Gastric acid reflux affects 14% of the global population – that’s more than a billion people. Technically known as gastroesophageal reflux disease (GERD), it happens when stomach acid flows up into the esophagus, causing irritation.

There are various ways of treating it, but they all come with drawbacks. Long-term use of medications such as proton pump inhibitors can come with side-effects, while the various surgical approaches available can be risky. Electrical stimulation of the lower esophageal sphincter (LES), the muscle at the top of the stomach, for example, works well but requires invasive surgery and implantation of devices.
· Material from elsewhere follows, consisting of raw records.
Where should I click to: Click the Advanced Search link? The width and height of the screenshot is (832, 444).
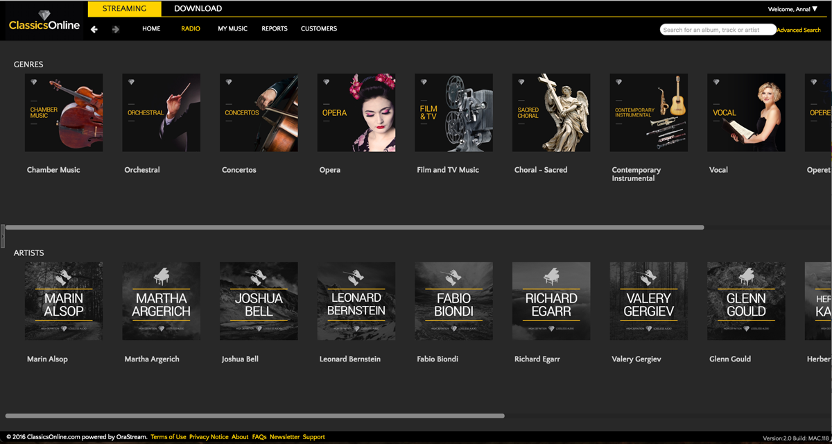(799, 31)
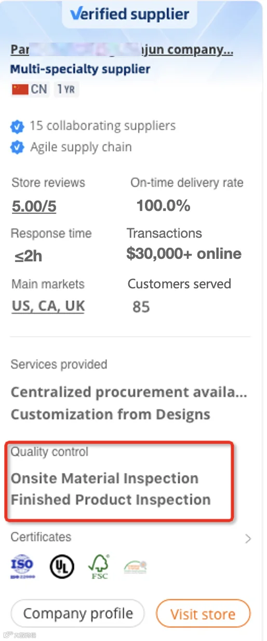Click the China flag icon

click(x=20, y=89)
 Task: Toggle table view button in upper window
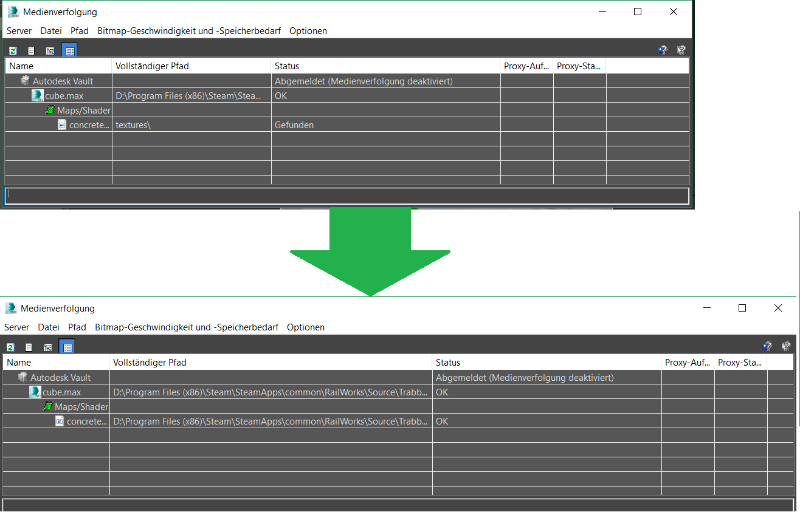tap(70, 51)
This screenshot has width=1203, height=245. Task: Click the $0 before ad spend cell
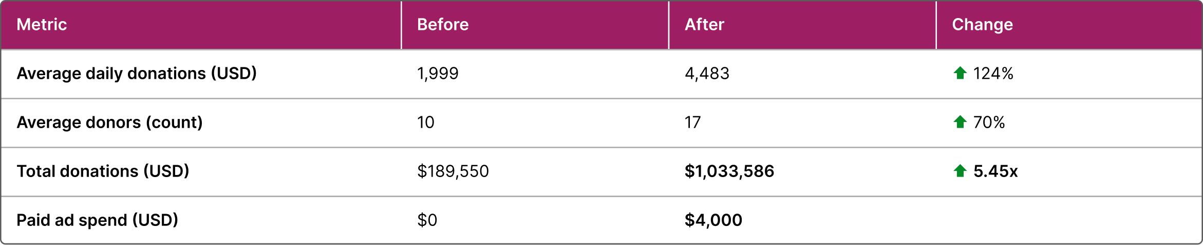(x=427, y=220)
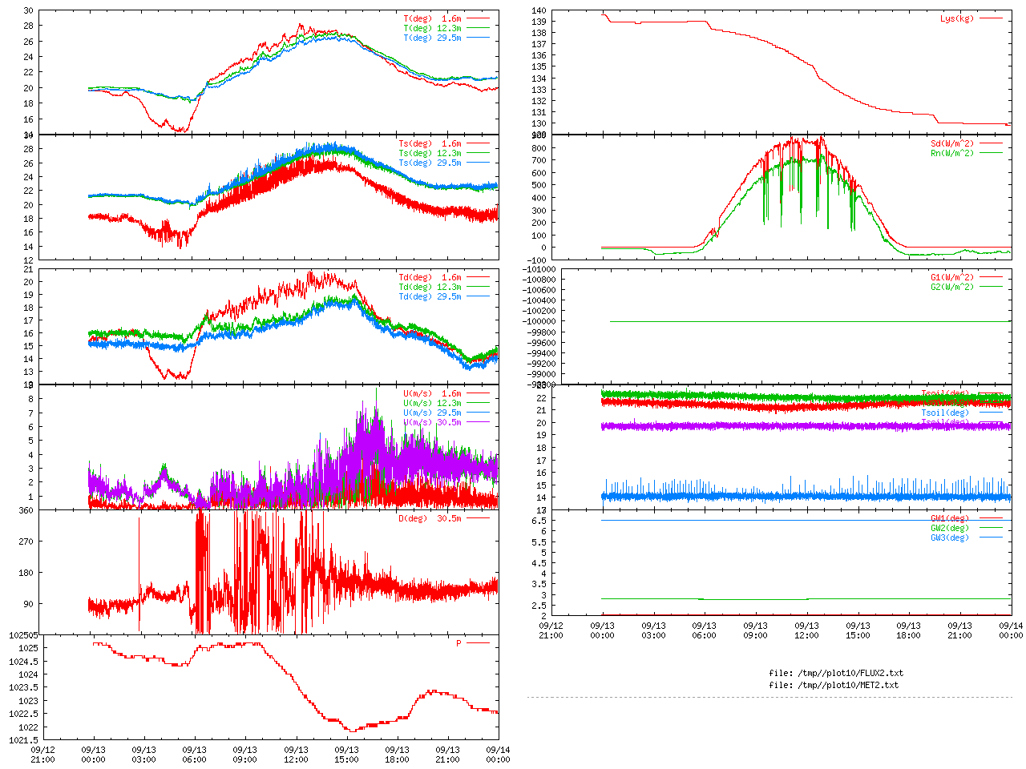Screen dimensions: 1026x769
Task: Click the P pressure legend label
Action: 458,643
A collaboration between CUHK’s Faculty of Engineering and the Faculty of Medicine, led by Professor Zhang Li from the former and Professor Philip Chiu Wai-yan and Professor Tony Chan Kai-fung from the latter, has come up with an alternative. The wirelessly powered electronic stent, or E-Stent, is a non-invasive therapy that aims to stimulate the LES without the need for invasive surgery.

(From left) Professor Tony Chan Kai-fung, Professor Zhang Li, and Professor Philip Chiu Wai-yan.

It consists of a liquid metal antenna with a low melting point of 15.4℃, which means it can deform itself and be delivered through a natural orifice. The device is inserted into the patient through the mouth, removing the need for open surgery. The wearable power transfer system will generate the magnetic field to supply energy for the EStent.  It is similar to the wireless charge of a mobile phone. Then, it delivers deliver electrical stimulation to the esophagus via the microneedle electrodes.

The wirelessly powered electronic stent (E-Stent).

The E-Stent, which took about two years to develop, has been shown to work in trials involving pigs. In addition to the stomach, the professors hope that it might also potentially be used in other organs that feature an orifice. Work is still required to turn it into a usable clinical device, however, with human trials expected to begin in two to three years.